College admission committees are very adept at pulling out the information that they need to make informed admission decisions. They do not need you to repeat the same information two or three times. What they do need from the Common Application essay is what they cannot get in other places: personal insights. One of the worst things you can do is to squander the opportunity to provide invaluable information about your character to add an exclamation point to information you already provided in other parts of the application.

So, what are some examples of poor decisions on Common Application essays? Here are just a few:

1. Use the SAT as an example of an “obstacle” that a student faced and was able to overcome.

2. Discuss the difficulty of finding an internship until you persevered enough and eventually found a great one.

3. Cite your amazing GPA as an example of a talent that is so meaningful that your application would be incomplete without it.

4. Discuss a summer activity without including information about how it changed you, or how it taught you a lesson.

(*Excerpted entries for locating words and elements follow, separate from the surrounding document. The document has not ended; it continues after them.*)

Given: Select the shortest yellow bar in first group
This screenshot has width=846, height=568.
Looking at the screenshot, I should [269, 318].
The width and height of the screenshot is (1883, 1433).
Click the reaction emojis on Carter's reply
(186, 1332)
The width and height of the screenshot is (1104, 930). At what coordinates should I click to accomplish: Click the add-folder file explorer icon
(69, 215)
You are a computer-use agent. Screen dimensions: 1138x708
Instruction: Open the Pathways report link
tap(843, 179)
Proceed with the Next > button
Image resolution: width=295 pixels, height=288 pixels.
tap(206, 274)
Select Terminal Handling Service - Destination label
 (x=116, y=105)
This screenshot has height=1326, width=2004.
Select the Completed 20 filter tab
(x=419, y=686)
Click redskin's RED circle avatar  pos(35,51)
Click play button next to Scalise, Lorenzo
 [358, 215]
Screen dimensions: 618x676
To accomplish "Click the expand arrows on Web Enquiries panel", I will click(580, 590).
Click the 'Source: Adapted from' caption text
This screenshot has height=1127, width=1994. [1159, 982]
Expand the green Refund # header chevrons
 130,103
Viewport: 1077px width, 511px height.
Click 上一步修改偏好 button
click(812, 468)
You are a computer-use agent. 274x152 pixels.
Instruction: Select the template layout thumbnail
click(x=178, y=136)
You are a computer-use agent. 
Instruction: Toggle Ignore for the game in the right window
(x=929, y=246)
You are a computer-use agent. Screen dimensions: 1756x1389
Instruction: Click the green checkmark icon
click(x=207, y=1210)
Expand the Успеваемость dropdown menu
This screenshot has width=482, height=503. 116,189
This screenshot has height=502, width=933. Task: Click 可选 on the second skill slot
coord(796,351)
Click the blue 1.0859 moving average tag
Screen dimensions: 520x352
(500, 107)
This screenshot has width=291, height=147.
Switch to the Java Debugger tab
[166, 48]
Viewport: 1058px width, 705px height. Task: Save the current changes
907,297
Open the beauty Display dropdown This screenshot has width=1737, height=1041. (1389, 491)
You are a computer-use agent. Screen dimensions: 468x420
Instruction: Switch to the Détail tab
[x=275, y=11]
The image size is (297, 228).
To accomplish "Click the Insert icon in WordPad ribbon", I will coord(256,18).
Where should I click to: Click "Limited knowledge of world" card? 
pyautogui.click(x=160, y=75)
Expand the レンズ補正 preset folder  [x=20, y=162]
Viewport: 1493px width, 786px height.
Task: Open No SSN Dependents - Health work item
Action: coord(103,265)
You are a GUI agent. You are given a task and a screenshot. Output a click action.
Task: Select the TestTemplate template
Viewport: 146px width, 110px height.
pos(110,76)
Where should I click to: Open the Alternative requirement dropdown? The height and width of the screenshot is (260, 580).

Of course, discussing an activity can also be very effective if you focus on what is inherently important about it: What did you learn from it? How did it change you? How did it provide you with a period of personal growth or a new understanding of yourself? Why were you so captivated by it? Why do you believe it is an important component of your personal identity? How did you use it to turn a weakness into a strength? How did you turn a failure into success?

In the brief time the colleges must learn as much as possible about you, they are seeking information about who you are as a student and also as a person. They would like to know what motivates you, how you think and respond to challenges, the extent to which you take advantage of the opportunities you are given, what kind of community member you will be, and how you will contribute to the greater good of the college and the world. Furthermore, they would like to hear your voice. This is the greatest benefit of the Common Application essay. It is your opportunity to give colleges additional insights into who you are as a person. Don’t squander the opportunity away simply because someone else tells you that the only things that are worth knowing about you are your test scores, your GPA, and your activities.